Here we demonstrate that native frugivore extinctions have caused substantial losses of interaction partnerships that appear to be compensated for by gains of similar numbers of novel (binary) interactions with introduced frugivores. However, seed handling behavior by frugivores has shifted from seed dispersers to more seed predators, making the apparent restoration of seed dispersal functionality in the novel plant–frugivore community unlikely.

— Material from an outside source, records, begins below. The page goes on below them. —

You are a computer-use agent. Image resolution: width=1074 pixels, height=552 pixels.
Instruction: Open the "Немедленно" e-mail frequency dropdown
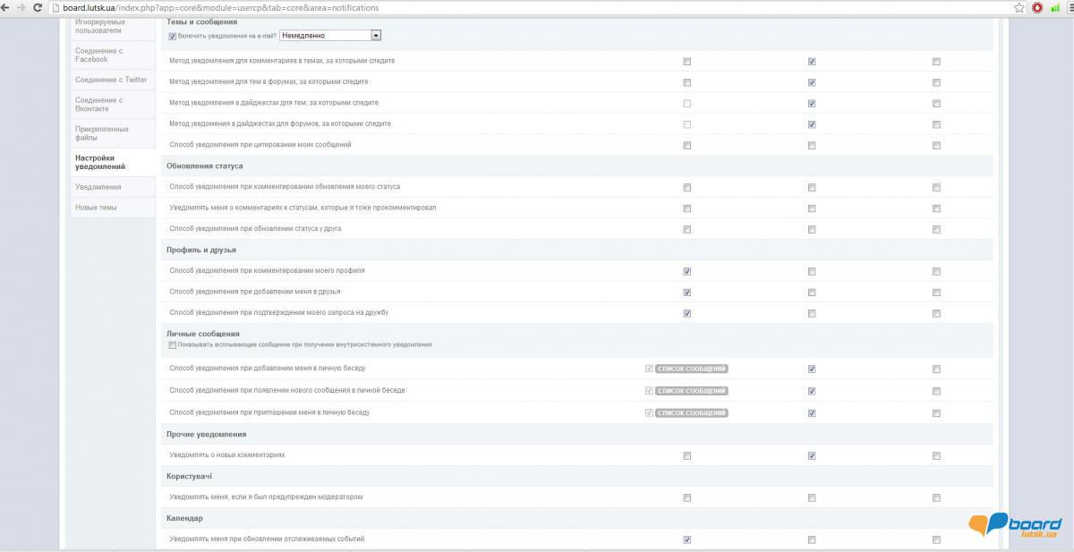pos(330,36)
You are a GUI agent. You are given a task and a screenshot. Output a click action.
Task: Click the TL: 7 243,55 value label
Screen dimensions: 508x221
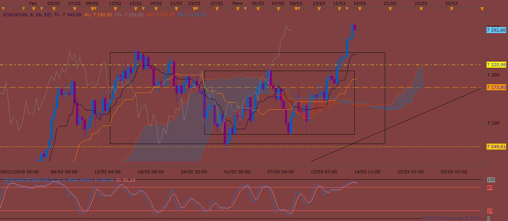[x=68, y=15]
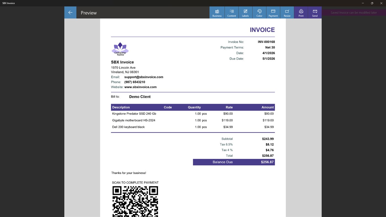Click the company logo placeholder
The image size is (386, 217).
[x=120, y=49]
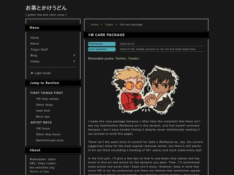Expand the Hobby submenu chevron
The height and width of the screenshot is (175, 234).
pyautogui.click(x=74, y=61)
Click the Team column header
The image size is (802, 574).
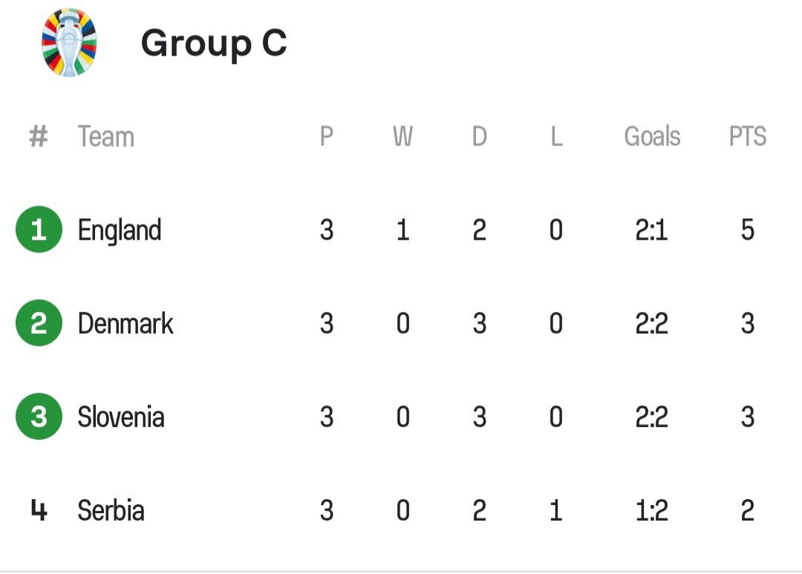[x=106, y=137]
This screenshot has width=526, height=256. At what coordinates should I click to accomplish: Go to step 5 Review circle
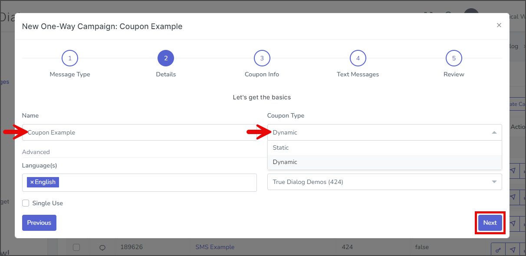click(x=454, y=58)
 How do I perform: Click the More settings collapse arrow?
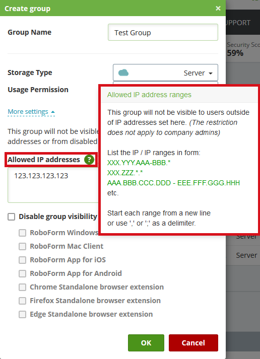click(53, 112)
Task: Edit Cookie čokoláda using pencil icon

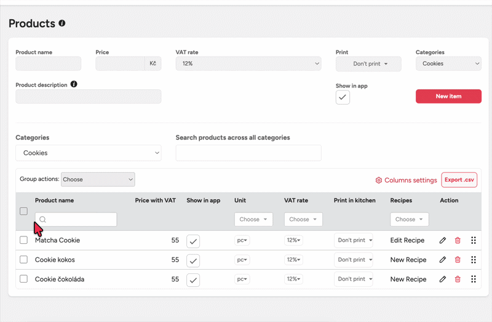Action: click(443, 279)
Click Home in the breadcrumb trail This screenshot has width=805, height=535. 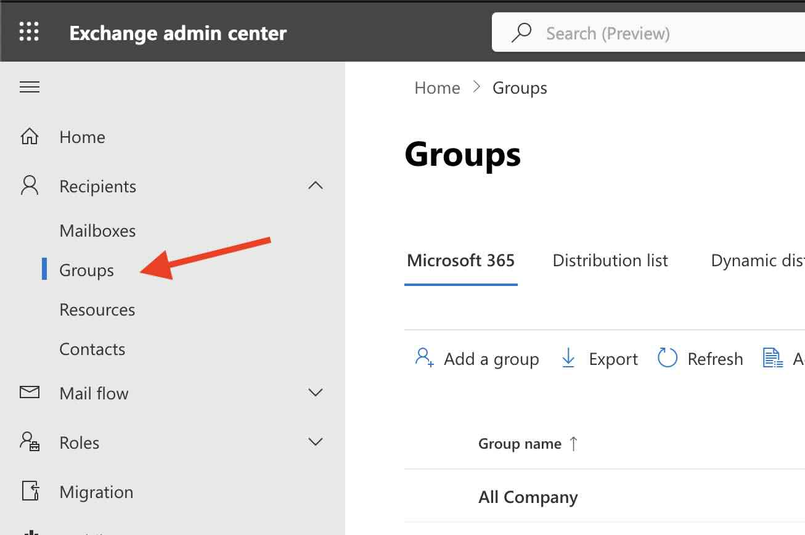tap(437, 87)
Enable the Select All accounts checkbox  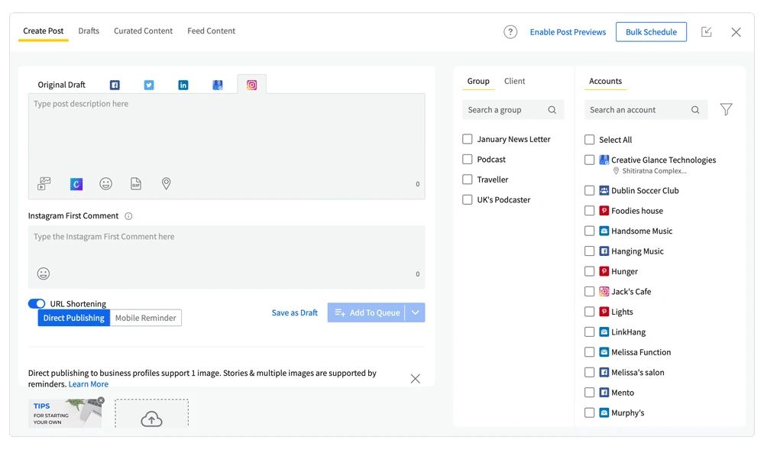(x=589, y=139)
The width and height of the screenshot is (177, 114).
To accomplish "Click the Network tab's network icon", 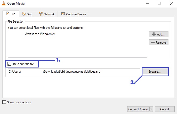I will pyautogui.click(x=41, y=14).
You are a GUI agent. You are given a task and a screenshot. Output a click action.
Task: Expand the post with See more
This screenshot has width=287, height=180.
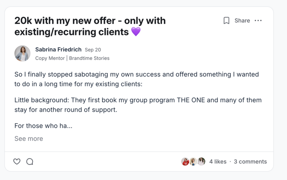pos(29,139)
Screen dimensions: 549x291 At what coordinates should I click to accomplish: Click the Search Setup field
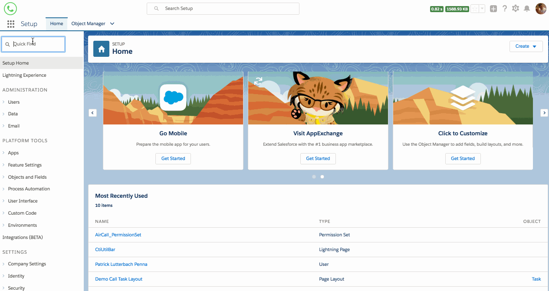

Body mass—seed size relationships

Both extinctions and introductions have been pronounced in Mauritius, with 11 (seven birds, two mammals, three reptiles) of the 26 (14 birds, three mammals, ten reptiles) original frugivore species going extinct, while 14 (ten birds, four mammals) new frugivores have been introduced. In particular, many of the large frugivores, e.g., two giant tortoises Cylindraspis spp. and a giant skink Leiolopisma mauritianus (Fig. 1), able to swallow and disperse the largest seeds, have gone extinct. Extinctions have caused a community-level reduction of median frugivore body mass of 87% (Fig. 1a, after extinctions only, median 159 to 20 g, interquartile range 319 to 85 g) of that of the original native frugivore community (presence-absence). At the same time, many small frugivores (and only two large frugivores, the pig Sus scrofa and macaque Macaca fascicularis) have been introduced, resulting in an overall median body mass reduction of 48% (from 159 to 82 g, with the interquartile range decreasing from 319 to 165 g; Fig. 1a, after extinctions and introductions, presence-absence). The difference among body mass distributions of extinct, introduced, and remaining frugivore species was highly significant (ANOVA, F37,2 = 10.343, p = 0.00027; Kruskal–Wallis Χ2 = 16.477, p = 0.00026, see Supplementary Fig. 1). The greatest difference was between extinct and persisting native species, whereas extinct and introduced species had more similar body mass (for Tukey post hoc see Supplementary Table 1; and without large introduced species Supplementary Table 2).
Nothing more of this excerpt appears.